Standing 5’6″, he could often outmass taller competitors and outfinesse them, as well.
He won his pro card in 1985 and promptly made a statement by winning his first contest, the 1986 Night Of Champions. He would go on to win six more pro contests before hanging up his posing trunks in 1995, but it may be his competitive losses that better define the greatness of the Texan. In 1989 and 1990, Labrada took second at the Olympia to the other legendary Lee of his era, Haney. In both years, it was a case of a good big man versus a good little man. Although the old axiom did hold true in the end, Labrada was actually a few points ahead of Totalee Awesome Haney after a few rounds of prejudging in 1990. A case could be made for Labrada deserving the title of “Uncrowned Mr. Olympia.” Regardless, Labrada’s proportions were unquestionably Olympiaworthy.
Lee Labrada: Perfection
3 Frank Zane
Birth Date: June 28, 1942
Weight: 185 pounds
To be so iconic that one’s name is eventually used as an adjective is an honor few of us will ever experience. So, as “Zanelike” crops up more and more in the bodybuilding scene these days, Frank Zane should feel honored. When Zane defeated an enormous young Austrian bodybuilder named Arnold Schwarzenegger in 1968 at a deficit of some 60 pounds people took notice. His win in that year’s IFBB Universe contest was a watershed event in the sport of bodybuilding.
Stellar lines and attention to detail had won the day over jaw-dropping mass.
The implications in no small way inspired Schwarzenegger to develop the transcendent physique he would display a few short years later and helped shape the entire sport itself.
Zane continued in his pursuit of physical perfection and very nearly reached it.

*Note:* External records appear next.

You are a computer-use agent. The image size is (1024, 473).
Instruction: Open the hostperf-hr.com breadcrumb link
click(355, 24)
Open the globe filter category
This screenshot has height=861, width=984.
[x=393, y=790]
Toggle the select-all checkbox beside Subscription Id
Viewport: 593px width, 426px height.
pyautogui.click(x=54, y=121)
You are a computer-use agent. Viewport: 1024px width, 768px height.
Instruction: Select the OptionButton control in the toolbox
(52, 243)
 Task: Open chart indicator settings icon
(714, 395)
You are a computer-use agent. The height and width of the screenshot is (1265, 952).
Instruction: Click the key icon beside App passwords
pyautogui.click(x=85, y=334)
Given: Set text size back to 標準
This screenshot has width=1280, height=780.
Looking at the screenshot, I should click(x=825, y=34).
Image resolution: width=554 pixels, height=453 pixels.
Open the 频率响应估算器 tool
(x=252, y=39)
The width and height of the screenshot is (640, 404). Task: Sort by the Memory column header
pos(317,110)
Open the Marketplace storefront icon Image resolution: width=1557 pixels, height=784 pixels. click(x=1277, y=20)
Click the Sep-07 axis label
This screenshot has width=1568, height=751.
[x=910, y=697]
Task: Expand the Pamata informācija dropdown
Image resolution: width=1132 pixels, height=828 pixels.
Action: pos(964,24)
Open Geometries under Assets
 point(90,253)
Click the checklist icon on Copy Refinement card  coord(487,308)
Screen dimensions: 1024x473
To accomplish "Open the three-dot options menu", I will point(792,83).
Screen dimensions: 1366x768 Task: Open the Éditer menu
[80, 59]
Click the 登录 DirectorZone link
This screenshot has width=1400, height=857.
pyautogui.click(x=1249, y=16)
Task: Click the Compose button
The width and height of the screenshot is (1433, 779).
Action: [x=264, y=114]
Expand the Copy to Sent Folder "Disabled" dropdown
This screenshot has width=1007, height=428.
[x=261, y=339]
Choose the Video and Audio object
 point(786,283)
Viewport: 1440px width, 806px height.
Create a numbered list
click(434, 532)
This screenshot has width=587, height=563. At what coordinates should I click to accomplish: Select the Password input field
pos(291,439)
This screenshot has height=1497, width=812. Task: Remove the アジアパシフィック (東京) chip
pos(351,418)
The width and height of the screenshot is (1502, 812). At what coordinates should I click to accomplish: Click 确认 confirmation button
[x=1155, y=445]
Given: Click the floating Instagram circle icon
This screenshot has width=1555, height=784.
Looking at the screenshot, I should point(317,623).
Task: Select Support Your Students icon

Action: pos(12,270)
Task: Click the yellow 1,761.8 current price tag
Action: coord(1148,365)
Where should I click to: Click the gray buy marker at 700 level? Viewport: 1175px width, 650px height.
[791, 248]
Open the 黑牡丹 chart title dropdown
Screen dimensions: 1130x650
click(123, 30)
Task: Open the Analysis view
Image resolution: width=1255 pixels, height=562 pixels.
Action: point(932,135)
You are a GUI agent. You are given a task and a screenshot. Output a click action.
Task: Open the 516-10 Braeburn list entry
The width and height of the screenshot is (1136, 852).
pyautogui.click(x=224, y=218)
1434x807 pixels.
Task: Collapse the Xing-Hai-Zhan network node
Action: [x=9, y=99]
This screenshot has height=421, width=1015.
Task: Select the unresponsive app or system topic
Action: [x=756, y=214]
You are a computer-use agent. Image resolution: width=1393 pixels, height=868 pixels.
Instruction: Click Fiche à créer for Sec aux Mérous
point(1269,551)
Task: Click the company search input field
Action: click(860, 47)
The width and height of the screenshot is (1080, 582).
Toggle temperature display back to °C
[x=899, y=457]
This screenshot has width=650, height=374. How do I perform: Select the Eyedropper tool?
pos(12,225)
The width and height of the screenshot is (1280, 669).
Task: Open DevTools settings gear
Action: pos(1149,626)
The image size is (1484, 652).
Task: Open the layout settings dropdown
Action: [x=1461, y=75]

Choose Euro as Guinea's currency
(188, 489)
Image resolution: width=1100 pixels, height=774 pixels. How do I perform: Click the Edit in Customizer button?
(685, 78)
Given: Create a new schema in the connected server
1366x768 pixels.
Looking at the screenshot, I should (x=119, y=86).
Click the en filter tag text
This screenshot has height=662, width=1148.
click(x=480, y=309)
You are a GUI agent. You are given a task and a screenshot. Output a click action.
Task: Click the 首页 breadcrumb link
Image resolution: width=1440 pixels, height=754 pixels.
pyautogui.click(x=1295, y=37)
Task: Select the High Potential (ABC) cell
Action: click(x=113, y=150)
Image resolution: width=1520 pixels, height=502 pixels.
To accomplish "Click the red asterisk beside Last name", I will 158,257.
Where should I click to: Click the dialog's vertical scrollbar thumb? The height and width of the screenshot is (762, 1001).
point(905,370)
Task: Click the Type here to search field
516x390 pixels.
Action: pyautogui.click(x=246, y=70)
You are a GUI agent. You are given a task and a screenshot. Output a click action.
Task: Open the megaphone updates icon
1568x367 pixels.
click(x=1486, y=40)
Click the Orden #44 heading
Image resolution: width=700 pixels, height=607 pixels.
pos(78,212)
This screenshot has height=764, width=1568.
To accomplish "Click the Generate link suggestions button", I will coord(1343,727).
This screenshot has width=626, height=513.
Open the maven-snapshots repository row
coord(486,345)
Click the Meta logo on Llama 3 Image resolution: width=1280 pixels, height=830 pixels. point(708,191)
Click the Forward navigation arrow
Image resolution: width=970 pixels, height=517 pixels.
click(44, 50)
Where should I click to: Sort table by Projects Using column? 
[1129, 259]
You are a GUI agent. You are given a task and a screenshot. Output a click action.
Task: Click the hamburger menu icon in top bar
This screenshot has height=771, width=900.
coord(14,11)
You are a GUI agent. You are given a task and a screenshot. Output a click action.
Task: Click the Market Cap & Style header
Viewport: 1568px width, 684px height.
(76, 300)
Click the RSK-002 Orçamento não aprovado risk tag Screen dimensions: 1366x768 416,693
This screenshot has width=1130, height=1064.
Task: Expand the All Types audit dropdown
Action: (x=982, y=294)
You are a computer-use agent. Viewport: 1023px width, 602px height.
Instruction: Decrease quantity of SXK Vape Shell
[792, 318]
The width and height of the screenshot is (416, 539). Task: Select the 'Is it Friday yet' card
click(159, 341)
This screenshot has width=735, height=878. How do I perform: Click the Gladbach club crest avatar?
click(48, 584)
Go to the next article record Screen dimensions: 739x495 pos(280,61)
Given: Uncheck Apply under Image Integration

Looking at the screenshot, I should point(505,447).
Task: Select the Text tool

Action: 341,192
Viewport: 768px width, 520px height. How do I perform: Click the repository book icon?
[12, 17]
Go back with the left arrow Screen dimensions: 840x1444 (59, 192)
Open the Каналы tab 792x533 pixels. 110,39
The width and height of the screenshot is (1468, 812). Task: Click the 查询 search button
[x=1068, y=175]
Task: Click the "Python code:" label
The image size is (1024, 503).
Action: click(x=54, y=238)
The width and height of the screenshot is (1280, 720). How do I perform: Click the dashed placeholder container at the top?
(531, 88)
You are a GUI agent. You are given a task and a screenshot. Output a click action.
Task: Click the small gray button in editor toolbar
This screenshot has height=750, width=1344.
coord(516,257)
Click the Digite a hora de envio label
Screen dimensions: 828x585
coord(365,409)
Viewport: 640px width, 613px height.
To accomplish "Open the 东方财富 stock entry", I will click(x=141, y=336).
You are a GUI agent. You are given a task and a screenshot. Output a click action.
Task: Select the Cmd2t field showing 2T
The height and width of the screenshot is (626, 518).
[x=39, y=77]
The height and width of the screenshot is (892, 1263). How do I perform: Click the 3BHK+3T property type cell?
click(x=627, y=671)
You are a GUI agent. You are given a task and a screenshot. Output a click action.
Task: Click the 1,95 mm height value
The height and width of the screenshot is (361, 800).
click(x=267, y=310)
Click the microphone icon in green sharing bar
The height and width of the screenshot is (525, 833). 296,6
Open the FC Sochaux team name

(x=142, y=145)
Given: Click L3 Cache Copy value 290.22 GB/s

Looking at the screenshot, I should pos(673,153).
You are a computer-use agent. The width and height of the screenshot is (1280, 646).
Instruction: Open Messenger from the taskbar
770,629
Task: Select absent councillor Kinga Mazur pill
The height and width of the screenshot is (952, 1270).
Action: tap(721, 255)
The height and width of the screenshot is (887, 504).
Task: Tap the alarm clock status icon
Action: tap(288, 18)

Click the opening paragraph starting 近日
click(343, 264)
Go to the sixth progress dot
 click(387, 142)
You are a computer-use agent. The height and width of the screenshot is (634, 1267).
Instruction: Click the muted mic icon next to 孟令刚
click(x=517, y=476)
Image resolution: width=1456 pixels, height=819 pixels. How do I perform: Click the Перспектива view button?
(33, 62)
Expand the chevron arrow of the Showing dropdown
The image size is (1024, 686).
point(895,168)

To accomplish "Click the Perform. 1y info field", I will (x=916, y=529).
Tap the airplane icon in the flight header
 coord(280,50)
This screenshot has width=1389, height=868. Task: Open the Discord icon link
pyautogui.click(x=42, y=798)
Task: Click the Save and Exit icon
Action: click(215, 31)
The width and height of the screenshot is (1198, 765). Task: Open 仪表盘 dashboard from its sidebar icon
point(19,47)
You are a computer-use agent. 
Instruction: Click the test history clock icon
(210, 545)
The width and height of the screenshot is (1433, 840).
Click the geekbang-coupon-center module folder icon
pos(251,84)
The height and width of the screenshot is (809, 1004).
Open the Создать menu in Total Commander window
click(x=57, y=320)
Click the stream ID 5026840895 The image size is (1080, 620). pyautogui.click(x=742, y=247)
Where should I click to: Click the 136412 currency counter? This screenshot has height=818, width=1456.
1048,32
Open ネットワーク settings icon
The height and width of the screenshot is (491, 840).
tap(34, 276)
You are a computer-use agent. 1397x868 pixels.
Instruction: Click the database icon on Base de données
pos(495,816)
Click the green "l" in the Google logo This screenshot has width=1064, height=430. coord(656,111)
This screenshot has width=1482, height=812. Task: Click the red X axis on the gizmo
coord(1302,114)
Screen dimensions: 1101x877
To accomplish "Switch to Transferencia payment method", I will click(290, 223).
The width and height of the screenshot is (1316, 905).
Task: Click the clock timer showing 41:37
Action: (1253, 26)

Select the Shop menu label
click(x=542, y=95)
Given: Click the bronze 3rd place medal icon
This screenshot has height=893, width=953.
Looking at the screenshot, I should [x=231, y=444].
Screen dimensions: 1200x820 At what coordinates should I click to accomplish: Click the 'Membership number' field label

At 5’9″ and a medicine ball shy of 200 pounds, Zane garnered three straight Olympia titles by outfinessing, not outmassing, bodybuilding’s best in 1977, ’78 and ’79.
Frank Zane Highlights
2 Steve Reeves
Birth Date: January 21, 1926
Died: May 1, 2000
Weight: 216 pounds
To bodybuilding stalwarts, such as Armand Tanny and Zabo Koszewski, the late Steve Reeves is still very much “the Man.” Stop at the front desk of Joe Gold’s World Gym in Marina del Rey almost any morning and you’ll find them ready to testify to the greatness of the Montana-bred movie star.
They’ll go on about not just his coat-hanger-straight shoulders, trim waistline and diamond-shaped calves, but his rugged good looks and his perfectly coifed ‘do.
“He was the most beautiful human to ever walk the sand of Muscle Beach,” recalled fellow beachgoer Harold Zinkin in the book Remembering Muscle Beach.
Indeed, the Mr. America and Mr. Universe winner was so stunningly handsome that Hollywood soon took notice of the young physique star. In fact, it was legendary movie director and producer Cecil B. DeMille who discovered Reeves and set him on the path to stardom; Reeves went on to star in such films as Hercules and Morgan, the Pirate.
To this day, Reeves is held as the archetype for the aesthetic physique.
1 Bob Paris
Birth Date: December 14, 1959
Weight: 230 pounds
For more than 30 years, the bodybuilding world awaited the second coming of the great Steve Reeves. While a number of classically proportioned athletes had come and gone between 1950 (the year of Reeves’ last competition) and the early ’80s, no one had managed to capture the evanescent combination of magnificence and masculinity that he personified.
Then came Bob Paris.
From his first appearance in a national bodybuilding contest, the 1982 NPC USA, Paris had the sport abuzz with talk that, at last, an heir to the Reeves throne had been found.
The following year, Paris took home top honors at the NPC Nationals, earning his pro card. Surprisingly, he would never place higher than third in a pro career that spanned nine years, but he became the unanimous standard-bearer of the aesthetic ideal. Contrary to the general perception that balanced bodybuilders were relative lightweights in the gym, Paris was a hardcore gym rat who often tackled power exercises in his training routine.
Today, more than a dozen years after his competitive retirement, the bodybuilding world is still looking for someone new to carry the torch lit by Reeves and carried ably for a decade by Paris.